- THE PROBLEM -
Repeat exactly, please, the opening lines of the data below, through and including the line where "Полезная информация (694, 39)" sits.

————

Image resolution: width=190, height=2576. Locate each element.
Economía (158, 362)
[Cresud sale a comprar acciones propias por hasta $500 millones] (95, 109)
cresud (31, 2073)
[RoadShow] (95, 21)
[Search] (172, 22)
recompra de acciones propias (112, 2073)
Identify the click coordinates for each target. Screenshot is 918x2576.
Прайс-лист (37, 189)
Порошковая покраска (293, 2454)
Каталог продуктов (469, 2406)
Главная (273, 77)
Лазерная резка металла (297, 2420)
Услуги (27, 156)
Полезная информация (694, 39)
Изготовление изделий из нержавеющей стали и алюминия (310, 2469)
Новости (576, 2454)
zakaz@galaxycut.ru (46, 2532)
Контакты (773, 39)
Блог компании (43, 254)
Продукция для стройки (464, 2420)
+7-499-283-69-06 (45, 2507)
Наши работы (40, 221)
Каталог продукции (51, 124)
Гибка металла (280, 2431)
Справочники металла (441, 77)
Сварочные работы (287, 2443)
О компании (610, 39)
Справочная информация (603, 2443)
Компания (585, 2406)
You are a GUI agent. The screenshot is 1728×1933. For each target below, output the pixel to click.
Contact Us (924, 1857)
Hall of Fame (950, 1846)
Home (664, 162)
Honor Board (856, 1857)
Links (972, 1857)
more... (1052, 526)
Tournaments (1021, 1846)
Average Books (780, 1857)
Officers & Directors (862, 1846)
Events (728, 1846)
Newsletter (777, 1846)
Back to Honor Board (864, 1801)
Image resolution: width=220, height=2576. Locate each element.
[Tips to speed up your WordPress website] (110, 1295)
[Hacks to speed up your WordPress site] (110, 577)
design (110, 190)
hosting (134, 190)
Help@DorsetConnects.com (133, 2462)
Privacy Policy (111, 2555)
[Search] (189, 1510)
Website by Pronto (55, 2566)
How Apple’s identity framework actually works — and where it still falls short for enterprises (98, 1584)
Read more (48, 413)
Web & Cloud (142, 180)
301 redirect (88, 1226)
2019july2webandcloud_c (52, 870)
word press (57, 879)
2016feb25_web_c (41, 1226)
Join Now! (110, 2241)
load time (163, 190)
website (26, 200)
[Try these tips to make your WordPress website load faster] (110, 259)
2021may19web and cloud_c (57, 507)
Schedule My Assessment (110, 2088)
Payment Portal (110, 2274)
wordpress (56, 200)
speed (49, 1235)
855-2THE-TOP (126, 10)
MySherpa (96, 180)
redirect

————

- SOLUTION FOR THIS TASK -
Image resolution: width=190, height=2576. Locate each element.
Economía (158, 362)
[Cresud sale a comprar acciones propias por hasta $500 millones] (95, 109)
cresud (31, 2073)
[RoadShow] (95, 21)
[Search] (172, 22)
recompra de acciones propias (112, 2073)
Identify the click coordinates for each target. Screenshot is 918x2576.
Прайс-лист (37, 189)
Порошковая покраска (293, 2454)
Каталог продуктов (469, 2406)
Главная (273, 77)
Лазерная резка металла (297, 2420)
Услуги (27, 156)
Полезная информация (694, 39)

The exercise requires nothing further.